If you don’t want to climb Mount Hallasan but are up for some adventure, Seongsan Ilchulbong is a Unesco world heritage volcanic crater with a tuff cone. This resembles a huge dog bowl from above – filled with grass in its centre. It took me 30 minutes to get up and 15 minutes to get down.

Meanwhile, a hike up Sangamburi crater will take you about eight minutes. This pretty volcanic attraction, lined with fir trees and black pine, has many Instagram-worthy spots.

There is so much to see in the east that you probably need to spend two days here. Check out the Seongeup Folk Village, a medieval Joseon dynasty village with well- preserved stone houses and thatched roofs. People still live here, unlike the more touristy Jeju Folk Village.

The modern attraction that I would recommend here is Snoopy Garden. Yes, you are doing an eye-roll, but the gardens are spectacular.

Jeju’s man-made attractions pull out all stops to rival or outclass the United States, and that’s not saying it lightly.

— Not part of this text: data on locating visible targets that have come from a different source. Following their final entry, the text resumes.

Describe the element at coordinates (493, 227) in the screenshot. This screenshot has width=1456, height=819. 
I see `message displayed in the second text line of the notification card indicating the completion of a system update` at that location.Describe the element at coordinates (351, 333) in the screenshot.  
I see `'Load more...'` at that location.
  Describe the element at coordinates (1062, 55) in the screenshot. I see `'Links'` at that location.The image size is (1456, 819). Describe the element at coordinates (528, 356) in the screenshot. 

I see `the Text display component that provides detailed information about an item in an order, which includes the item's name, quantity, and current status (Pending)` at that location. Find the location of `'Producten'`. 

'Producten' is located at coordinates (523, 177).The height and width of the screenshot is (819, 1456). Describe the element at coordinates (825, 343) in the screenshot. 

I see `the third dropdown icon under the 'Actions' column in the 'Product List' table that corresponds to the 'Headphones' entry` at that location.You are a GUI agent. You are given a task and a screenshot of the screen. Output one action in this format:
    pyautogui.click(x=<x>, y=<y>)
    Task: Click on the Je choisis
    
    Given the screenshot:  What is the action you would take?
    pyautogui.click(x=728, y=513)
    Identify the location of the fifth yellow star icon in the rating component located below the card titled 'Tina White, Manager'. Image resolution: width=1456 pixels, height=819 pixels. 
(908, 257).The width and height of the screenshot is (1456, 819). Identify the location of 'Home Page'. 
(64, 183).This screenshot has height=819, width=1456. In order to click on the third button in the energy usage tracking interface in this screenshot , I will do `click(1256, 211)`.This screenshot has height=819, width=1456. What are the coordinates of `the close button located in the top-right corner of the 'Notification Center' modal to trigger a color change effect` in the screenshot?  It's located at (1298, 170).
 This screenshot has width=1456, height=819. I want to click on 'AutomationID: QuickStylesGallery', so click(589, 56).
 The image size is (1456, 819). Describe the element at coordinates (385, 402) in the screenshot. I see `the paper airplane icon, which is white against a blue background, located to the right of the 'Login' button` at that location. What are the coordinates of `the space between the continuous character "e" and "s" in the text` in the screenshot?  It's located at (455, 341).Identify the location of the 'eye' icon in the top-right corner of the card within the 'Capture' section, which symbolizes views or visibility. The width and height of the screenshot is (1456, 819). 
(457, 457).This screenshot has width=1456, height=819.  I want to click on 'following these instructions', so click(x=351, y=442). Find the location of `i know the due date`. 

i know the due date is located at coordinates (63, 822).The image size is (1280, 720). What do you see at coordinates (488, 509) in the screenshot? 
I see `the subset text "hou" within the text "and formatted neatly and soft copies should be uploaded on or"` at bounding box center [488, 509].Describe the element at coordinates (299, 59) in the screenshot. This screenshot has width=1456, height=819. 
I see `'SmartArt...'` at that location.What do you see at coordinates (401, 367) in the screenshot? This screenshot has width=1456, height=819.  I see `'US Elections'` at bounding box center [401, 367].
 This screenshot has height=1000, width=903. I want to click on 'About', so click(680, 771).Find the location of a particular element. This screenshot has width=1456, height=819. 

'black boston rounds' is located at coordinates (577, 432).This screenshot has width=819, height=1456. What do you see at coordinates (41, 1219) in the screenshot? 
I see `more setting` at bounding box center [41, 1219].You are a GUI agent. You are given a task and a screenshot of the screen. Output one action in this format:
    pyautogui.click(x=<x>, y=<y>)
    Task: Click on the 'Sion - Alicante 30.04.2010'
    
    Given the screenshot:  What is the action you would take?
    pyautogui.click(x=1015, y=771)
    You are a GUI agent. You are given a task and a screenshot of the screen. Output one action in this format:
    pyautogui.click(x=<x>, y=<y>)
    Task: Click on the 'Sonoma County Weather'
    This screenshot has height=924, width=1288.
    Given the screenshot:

The Jeongbang waterfall is located in Seogwipo, Jeju’s southernmost town.The Jeongbang waterfall is located in Seogwipo, Jeju’s southernmost town.

South

The city of Seogwipo is Jeju’s southernmost town. It is worth at least two days’ exploration. The main waterfalls are here, such as the Jeongbang waterfall which falls from a cliff directly into the sea, or the three-part Cheonjeyeon falls that necessitate an hour’s hiking. Most romantic are the Jusangjeolli cliffs, columnar lava rock formations seen in only very few places in the world.

There’s also Hello Kitty Island, a very pink, three-storey dedication to our favourite mouthless character.

Seogwipo harbour is filled with boats, a submarine attraction and a bridge to take you to Saeseom island, where you can do an easy coastal hike to view two lighthouses: red and white.

It was in Seogwipo that I saw the women divers of Jeju, called Hanyeo and designated a Unesco cultural heritage. Some of them are over 80 years old. They free dive down to a depth of 30m to catch abalone and shellfish.

When I spotted them, it was evening, and they were coming in from the sea with nets filled of abalone.

Hot tip for spotting them: Look out for small orange buoys in the sea. They anchor their nets there, and you will occasionally see a flash of yellow flippers as they dive.

West

Because west Jeju doesn’t have a lot of natural attractions, this is where most of the museums and theme parks reside. There appears to be a museum for everything – from aerospace to contemporary art to vintage cars and pianos to Greek mythology (!).

Head to the Ossuloc tea museum, where you get to see tea being roasted, and sample delicious matcha lattes and matcha sand.

Next to Ossuloc is the Innisfree museum, where you can make your own soap and stamp your name on it.

The theme parks here are also not run-of-the-mill. There is the Shinhwa theme park for kids, and Loveland theme park strictly for adults. Everything is well-maintained, world-class, and worth the ticket price, so it all depends on your interests and what you want to spend your precious hours on.